══ Entries supplied ══

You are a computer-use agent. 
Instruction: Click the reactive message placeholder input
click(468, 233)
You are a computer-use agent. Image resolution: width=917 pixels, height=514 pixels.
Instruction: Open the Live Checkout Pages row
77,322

═══

**Task objective:**
Collect every line of the material above that contains the string "computer", matching its case exactly.

**Solution for this exercise:**
You are a computer-use agent. 
You are a computer-use agent. Image resolution: width=917 pixels, height=514 pixels.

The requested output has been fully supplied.